陶胎七宝の小皿、5枚です。
模様にわずかの違いがありますが、すべて波千鳥紋です。
口径 10.7㎝、高台径 5.5㎝、高 2.3㎝。重 111g。明治初期。
胎土は、これまで紹介してきた薩摩系の土とはことなり、くすんだクリーム色の半陶半磁の陶土です。
裏面には、非常に細かいジカンがびっしり見られます。
高台は付け高台、内側には所々に細かい砂が付着しています。
外縁に2本、高台付近に2本の圏線が、くすんだ色の呉須で描かれています。このように染付けを併用した陶胎七宝は、初見です。
どこで生産された品か、全く見当がつきません。
七宝部を見てみます。
やはり、これまでの京薩摩、錦光山系の陶胎七宝とは異なるようです。
外周を、幾何学模様でぐるりと囲み、中央に波千鳥紋を描いています。白で千鳥、岩、波しぶき(白〇)を、青で海、波しぶき(青〇)を表しています。

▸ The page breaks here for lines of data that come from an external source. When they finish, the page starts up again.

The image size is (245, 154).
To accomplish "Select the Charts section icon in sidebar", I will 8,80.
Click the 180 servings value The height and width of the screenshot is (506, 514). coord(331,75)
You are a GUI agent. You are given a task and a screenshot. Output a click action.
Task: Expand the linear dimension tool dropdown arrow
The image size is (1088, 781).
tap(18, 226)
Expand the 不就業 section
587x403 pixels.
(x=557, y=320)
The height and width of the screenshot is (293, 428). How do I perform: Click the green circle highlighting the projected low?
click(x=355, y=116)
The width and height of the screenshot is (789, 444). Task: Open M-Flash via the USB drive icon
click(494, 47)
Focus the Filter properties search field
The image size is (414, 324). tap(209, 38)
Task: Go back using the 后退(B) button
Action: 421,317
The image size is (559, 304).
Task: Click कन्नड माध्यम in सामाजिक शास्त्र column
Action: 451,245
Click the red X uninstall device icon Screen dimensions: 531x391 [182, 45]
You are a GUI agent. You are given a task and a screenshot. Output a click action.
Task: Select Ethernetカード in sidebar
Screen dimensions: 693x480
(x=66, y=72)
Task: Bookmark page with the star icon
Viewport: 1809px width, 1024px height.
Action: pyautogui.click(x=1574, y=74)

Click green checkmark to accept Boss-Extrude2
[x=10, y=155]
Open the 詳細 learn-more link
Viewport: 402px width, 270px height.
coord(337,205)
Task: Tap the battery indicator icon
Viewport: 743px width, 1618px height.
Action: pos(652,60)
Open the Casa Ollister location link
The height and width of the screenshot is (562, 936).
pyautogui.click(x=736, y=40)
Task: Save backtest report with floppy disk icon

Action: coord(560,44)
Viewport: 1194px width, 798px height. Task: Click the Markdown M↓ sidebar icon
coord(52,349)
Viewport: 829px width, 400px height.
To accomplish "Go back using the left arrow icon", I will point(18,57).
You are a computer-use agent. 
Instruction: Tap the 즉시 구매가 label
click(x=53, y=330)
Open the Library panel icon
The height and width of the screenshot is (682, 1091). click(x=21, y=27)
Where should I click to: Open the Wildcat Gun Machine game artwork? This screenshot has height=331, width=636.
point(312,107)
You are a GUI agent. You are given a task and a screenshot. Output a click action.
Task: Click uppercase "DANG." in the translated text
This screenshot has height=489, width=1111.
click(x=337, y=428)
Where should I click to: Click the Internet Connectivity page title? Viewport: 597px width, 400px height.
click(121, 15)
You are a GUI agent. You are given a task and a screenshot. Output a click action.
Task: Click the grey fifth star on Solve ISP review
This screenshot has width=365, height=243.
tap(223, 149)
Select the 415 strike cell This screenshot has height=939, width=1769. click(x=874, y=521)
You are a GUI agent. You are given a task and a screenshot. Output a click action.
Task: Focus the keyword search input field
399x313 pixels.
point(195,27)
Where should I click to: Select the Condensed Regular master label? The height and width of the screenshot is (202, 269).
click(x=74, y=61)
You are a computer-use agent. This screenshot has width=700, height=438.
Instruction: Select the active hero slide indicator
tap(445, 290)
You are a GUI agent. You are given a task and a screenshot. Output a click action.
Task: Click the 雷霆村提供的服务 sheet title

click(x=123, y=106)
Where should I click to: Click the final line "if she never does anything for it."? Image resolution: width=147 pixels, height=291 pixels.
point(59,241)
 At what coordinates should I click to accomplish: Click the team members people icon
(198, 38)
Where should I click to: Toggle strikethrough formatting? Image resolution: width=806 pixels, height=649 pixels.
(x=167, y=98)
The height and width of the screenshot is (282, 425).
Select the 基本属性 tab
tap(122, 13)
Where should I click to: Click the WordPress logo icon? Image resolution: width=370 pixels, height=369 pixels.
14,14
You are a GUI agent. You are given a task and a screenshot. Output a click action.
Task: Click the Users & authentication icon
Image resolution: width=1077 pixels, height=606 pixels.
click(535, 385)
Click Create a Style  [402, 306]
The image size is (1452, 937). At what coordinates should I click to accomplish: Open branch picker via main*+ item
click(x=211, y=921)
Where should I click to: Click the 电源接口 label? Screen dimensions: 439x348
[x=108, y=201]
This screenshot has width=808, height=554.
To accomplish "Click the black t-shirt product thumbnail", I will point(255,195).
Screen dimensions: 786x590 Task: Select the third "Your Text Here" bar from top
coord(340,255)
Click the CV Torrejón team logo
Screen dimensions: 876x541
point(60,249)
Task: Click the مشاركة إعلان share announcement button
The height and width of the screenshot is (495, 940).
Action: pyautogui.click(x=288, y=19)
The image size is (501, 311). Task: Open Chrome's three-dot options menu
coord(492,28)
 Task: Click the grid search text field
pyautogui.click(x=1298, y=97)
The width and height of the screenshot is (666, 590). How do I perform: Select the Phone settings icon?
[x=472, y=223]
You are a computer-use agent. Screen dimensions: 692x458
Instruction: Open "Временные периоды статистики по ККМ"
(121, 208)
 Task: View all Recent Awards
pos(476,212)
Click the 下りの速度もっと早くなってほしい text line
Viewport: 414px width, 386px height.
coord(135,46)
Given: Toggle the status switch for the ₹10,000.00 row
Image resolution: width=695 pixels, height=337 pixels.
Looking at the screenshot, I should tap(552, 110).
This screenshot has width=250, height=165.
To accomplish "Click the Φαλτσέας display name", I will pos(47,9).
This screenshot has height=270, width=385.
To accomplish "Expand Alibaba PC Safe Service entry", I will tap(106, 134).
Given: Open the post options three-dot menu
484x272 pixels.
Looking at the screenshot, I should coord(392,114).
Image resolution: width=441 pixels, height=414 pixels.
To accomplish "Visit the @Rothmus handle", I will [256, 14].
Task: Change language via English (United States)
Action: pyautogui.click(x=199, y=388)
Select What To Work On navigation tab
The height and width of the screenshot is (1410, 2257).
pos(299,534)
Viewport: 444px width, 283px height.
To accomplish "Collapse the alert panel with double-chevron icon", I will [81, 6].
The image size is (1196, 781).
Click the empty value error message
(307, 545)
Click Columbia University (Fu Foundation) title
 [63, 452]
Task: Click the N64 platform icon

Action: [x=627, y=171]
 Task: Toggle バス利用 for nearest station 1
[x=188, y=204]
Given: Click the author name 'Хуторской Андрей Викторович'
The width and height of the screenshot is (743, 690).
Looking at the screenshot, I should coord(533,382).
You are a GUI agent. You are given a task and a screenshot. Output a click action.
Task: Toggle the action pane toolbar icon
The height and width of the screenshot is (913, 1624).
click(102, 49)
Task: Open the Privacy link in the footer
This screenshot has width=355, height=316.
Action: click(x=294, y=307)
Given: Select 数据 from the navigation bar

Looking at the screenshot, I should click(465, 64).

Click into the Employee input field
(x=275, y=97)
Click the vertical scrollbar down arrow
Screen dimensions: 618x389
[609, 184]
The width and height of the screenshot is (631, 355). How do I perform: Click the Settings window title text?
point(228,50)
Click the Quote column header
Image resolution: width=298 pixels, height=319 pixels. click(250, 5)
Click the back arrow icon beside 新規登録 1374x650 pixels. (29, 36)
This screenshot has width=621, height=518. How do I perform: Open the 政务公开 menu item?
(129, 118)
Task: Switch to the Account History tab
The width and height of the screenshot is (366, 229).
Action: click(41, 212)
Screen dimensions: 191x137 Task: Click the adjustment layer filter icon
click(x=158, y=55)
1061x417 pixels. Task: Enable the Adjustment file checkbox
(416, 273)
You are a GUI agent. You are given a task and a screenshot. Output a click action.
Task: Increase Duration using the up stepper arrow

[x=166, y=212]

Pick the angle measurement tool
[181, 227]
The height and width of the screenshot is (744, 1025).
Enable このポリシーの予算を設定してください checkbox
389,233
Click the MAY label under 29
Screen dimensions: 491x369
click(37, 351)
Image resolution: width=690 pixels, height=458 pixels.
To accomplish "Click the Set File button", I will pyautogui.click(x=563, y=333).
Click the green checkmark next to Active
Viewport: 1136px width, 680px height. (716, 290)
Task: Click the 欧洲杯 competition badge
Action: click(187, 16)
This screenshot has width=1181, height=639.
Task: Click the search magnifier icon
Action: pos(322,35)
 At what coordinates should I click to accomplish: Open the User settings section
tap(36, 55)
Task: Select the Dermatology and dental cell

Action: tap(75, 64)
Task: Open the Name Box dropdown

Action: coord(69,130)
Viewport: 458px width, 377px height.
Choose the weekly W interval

中央右下には、ぐるっと囲んだ黄〇が途切れて、波が押し寄せている様子が表されています。芸が細かいですね(^.^)
七宝釉の入ったヒビと金属植線の模様が呼応しあって、面白い効果を出しています。
顕微拡大してみます。
岩(白)に丸いしぶき(青)。
千鳥の下の部分。
植線は、青の海にまで伸びています。
氷裂模様のようです。海は、このような模様で埋まっています。何でもないようにみえる模様ですが、植線で、きちんとした形ではなく、不定形模様を表すのは非常に難しいです。
大変毛色の変わった陶胎七宝です。
小さなわりに手が込んでいる・・・・輸出品ではなく、国内向けの品でしょう。